Now Fisher decided to only accept Muriels claim if indeed she could identify all four cups with milk poured first correctly. If she was just guessing, how likely was it she would get that lucky? Well, how many possible arrangements of the cups she picks are there? Here they are:

     
 M   M   M   M   M   M   T   T   M   M   T   T 
 M   M   M   T   M   M   T   T   M   M   T   T 
 M   M   M   T   M   M   T   T   M   M   T   T 
 M   M   M   T   M   M   T   T   M   T   T   T 
 M   M   M   T   M   M   T   T   M   T   T   T 
 M   M   M   T   M   M   T   T   M   T   T   T 
 M   M   M   T   M   M   T   T   M   T   T   T 
 M   M   M   T   M   T   T   T   M   M   T   T 
 M   M   M   T   M   T   T   T   M   M   T   T 
 M   M   T   T   M   T   T   T   M   M   T   T 
 M   M   T   T   M   T   T   T   M   M   T   T 
 M   M   T   T   M   M   M   T   M   M   T   T 
 M   M   T   T   M   M   M   T   M   M   T   T 
 M   M   T   T   M   M   M   T   M   T   T   T 
 M   M   T   T   M   M   M   T   M   T   T   T 
 M   M   M   T   M   M   T   T   M   T   T   T 
 M   M   M   T   M   M   T   T   M   T   T   T 
 M   M   M   T   M   M   T   T   M   T   T   T 
 M   M   M   T   M   M   T   T   M   T   T   T 
 M   M   T   T   M   M   T   T   M   T   T   T 
 M   M   T   T   M   M   T   T   M   T   T   T 
 M   M   T   T   M   M   T   T   T   T   T   T 
 M   M   T   T   M   M   T   T   
 M   M   T   T   M   M   T   T   

Want to count them?

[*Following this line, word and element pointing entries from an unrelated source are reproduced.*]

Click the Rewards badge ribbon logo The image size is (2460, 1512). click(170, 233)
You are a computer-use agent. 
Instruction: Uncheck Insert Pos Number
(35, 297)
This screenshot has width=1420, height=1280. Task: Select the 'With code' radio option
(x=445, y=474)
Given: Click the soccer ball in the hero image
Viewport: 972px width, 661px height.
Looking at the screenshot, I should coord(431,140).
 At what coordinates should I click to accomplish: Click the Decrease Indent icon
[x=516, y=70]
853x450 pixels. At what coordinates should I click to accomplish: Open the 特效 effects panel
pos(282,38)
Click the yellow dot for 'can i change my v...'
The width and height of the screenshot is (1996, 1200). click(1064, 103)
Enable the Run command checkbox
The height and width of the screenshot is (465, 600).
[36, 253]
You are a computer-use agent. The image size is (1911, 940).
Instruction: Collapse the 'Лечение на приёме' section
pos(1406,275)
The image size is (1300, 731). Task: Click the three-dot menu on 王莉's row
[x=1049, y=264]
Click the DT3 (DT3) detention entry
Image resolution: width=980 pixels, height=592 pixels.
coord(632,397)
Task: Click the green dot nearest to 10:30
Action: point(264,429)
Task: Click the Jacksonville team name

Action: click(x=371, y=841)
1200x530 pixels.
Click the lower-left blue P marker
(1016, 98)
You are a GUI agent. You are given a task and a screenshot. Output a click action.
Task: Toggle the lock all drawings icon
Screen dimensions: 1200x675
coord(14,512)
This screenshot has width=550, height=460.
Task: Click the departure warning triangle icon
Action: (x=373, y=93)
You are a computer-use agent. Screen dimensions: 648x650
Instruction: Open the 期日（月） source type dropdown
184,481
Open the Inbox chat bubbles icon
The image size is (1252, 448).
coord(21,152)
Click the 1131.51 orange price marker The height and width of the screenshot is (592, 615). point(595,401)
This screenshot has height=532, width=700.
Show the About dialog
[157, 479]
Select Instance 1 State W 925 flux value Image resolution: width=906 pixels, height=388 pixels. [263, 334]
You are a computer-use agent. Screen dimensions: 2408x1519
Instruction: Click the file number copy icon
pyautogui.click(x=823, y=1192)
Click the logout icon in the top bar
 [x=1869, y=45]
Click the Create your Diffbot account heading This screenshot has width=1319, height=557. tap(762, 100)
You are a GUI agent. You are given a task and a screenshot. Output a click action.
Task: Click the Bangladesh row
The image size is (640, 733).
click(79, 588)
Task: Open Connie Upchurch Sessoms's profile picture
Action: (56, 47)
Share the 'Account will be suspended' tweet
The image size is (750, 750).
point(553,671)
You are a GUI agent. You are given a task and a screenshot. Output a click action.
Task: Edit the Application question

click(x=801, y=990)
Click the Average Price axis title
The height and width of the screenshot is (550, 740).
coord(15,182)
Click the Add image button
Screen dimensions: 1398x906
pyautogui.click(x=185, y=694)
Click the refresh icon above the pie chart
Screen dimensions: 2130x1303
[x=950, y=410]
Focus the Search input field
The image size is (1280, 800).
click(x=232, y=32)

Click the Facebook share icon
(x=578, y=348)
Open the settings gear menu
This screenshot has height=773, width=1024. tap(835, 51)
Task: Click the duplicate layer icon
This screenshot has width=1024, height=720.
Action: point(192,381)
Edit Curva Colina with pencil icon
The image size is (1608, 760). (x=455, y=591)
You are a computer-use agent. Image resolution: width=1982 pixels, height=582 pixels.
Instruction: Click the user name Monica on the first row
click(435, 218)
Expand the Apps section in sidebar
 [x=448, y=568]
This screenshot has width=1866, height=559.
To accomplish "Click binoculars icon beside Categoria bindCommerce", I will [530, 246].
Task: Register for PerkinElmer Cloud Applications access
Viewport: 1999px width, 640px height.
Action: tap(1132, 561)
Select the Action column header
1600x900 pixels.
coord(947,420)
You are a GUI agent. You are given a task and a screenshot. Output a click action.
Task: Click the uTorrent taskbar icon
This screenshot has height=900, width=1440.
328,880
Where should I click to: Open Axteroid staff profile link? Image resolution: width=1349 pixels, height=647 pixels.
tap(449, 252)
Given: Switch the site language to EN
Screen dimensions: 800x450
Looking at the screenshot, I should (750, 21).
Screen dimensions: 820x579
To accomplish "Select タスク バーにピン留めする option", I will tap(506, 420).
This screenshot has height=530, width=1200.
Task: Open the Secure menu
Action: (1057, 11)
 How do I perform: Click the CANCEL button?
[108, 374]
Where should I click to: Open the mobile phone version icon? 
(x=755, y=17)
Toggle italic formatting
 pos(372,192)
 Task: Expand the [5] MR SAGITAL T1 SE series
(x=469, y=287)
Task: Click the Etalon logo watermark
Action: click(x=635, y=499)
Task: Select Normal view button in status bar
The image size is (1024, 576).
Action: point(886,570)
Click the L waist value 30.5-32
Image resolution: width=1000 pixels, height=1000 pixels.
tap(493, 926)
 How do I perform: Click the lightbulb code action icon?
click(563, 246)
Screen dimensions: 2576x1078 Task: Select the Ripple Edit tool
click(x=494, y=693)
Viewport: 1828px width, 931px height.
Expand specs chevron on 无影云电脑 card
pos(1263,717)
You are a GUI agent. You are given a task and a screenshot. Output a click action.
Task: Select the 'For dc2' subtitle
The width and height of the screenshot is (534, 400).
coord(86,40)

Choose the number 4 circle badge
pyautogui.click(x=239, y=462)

Sometimes it helps to know some math: if there are \(2n\) cups there are \({2n}\choose{n}\) such arrangements, or here:

\[ {{8}\choose{4}} = \frac{8!}{4!4!}= \frac{40320}{24 \times 24} = 70 \]

only the first one (M M M M) is correct, so her chances of getting it right if she were to just guess randomly were \(\frac1{70}=0.0143\).

Let’s view this experiment in light of our previous discussion on hypothesis testing:

1) Parameter of Interest

One can view this as an experiment with two variables (actually tea first/actually milk first and identified as tea first/identified as milk first) and whether the two are independent or not. In this sense the parameter is a correlation, or as we say for categorical data, an association.

2) Method of Analysis

this idea of counting the total number of possible answers is now know as Fisher’s Exact test.

3) Assumptions of the Method

the experiment has to be set up as described above. For example, it is very important that Muriel knew that exactly four cups had the milk poured first.

4) Type I error probability \(\alpha\)

\(\alpha=0.05\)

5) Null hypothesis H_0

H_0: Muriel is just guessing.

Notice that common feature of many hypothesis tests, namely to pick the “negative option” as the null.

6) Alternative hypothesis H_a

This is where it gets interesting, because there isn’t one!

The idea of an alternative hypothesis was invented a bit later by Jerzy Neyman and Egon Pearson (son of Karl Pearson of correlation fame). Fisher never liked it. They had some very good fights over this!

One consequence of not having an alternative hypothesis is that one can not find the power of the test.

7) p-value

So, how did Muriel do? In fact she was perfect, she got all eight cups correct! Therefore we have \(p=1/70=0.0143\).

8) Decision of the test

\(p = 0.0143 < 0.05 = \alpha\), and so we reject the null hypothesis.

9) Conclusion

Muriel certainly proved her claim.



Type I error:

Type I error =

reject the null hypothesis although it is true =

conclude that Muriel knows what she is doing although she was just guessing.

Type II error:

Type II error =

fail to reject the null hypothesis although it is false =

conclude that Muriel was lying although she actually knows her tea (but unfortunately made a mistake).

Historical Importance

Using this simple experiment, Fisher established most of the fundamental principles for hypothesis testing, which contributed to major advances across biological and physical sciences. A careful read of the original text shows a precise use of terms, in a concise and unambiguous presentation, in contrast with many textbooks written later that were more confusing than helpful.